April 06, 2007|Michael Ordona | Special to The Times

There are buckets of blood in "Hoboken Hollow." Actual buckets. Plural. The movie is an unapologetic excuse to display a seemingly endless parade of dismemberments, electric shocks, stabbings, rape and cannibalism. If only the filmmakers had torn into the story with the bloodthirsty zeal they do the characters' bodies.

Drifters are lured to a Texas ranch by the promise of work but are instead made slaves, tortured by the psychotic family who run the place, ending up smoked and cured. The film owes much to the "Texas Chainsaw Massacre" franchise, apparently repayable by the pound (of flesh).

The movie's not a mystery, as there are no clues to unravel. Nor is it a thriller, because although these able-bodied young men outnumber their barely sentient captors, they refuse to work together to escape.

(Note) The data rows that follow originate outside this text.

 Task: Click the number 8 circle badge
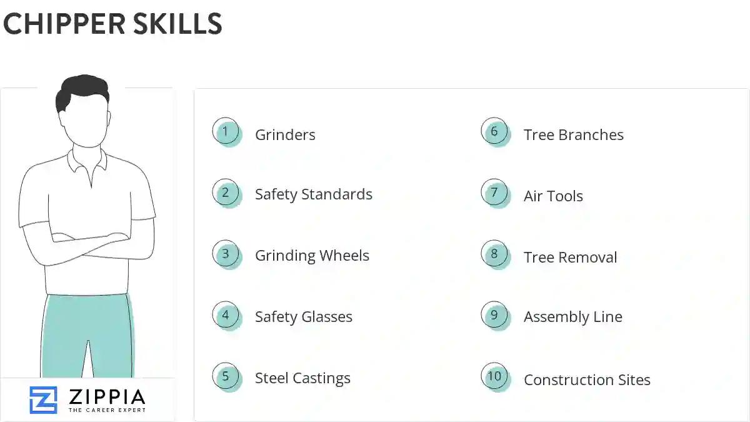click(494, 254)
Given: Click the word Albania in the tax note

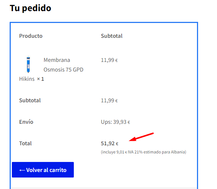Looking at the screenshot, I should click(x=178, y=152).
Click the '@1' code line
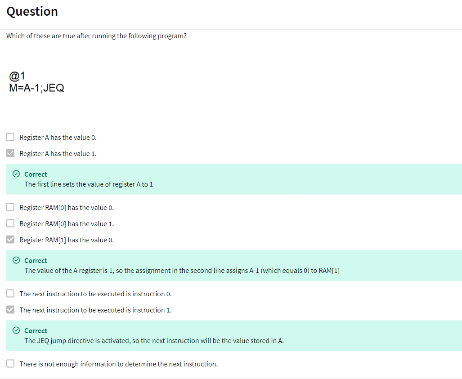 pyautogui.click(x=17, y=76)
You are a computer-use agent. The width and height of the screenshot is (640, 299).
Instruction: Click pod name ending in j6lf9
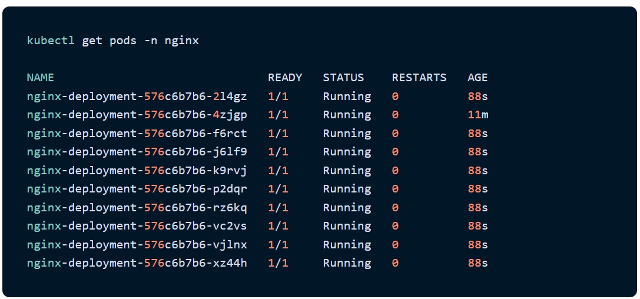coord(137,152)
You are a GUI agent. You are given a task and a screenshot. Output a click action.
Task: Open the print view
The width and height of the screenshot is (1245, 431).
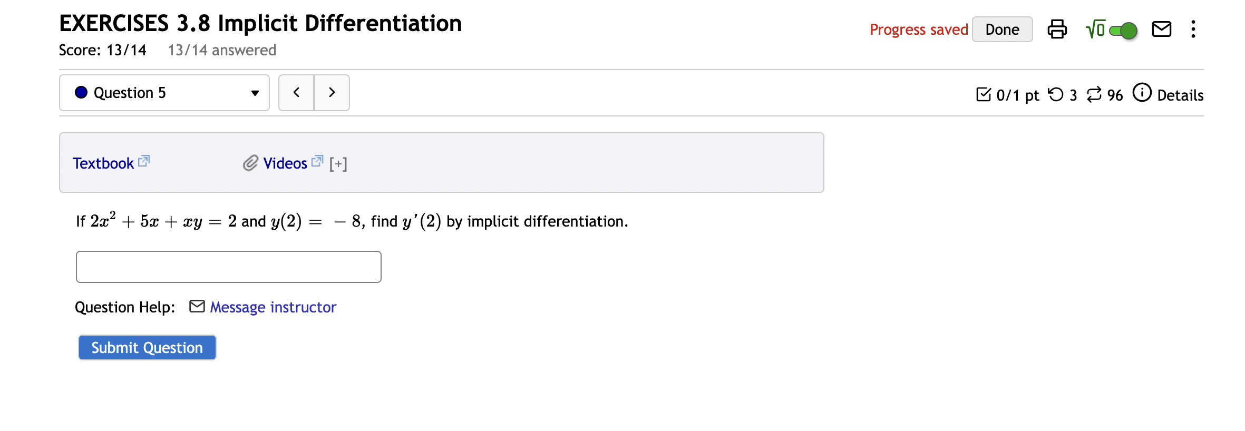click(1057, 30)
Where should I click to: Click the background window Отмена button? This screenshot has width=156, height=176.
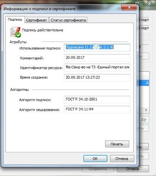pyautogui.click(x=133, y=169)
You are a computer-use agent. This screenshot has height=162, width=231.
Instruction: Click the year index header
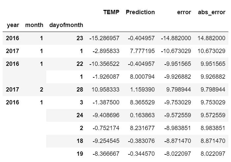(x=13, y=25)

No, it's simply a festival of suffering -- by both victims and audience.

The most shocking thing about "Hoboken Hollow" may not be its incessant brutality, nor its almost sexual fascination with same, nor even that it seems to be loosely based on an actual 1980s case -- but that the cast includes Dennis Hopper, Michael Madsen, C. Thomas Howell and Robert Carradine.

Writer-director-producer Glen Stephens does occasionally have grim fun, but something as irredeemably sadistic as this packaged as entertainment is almost depressing.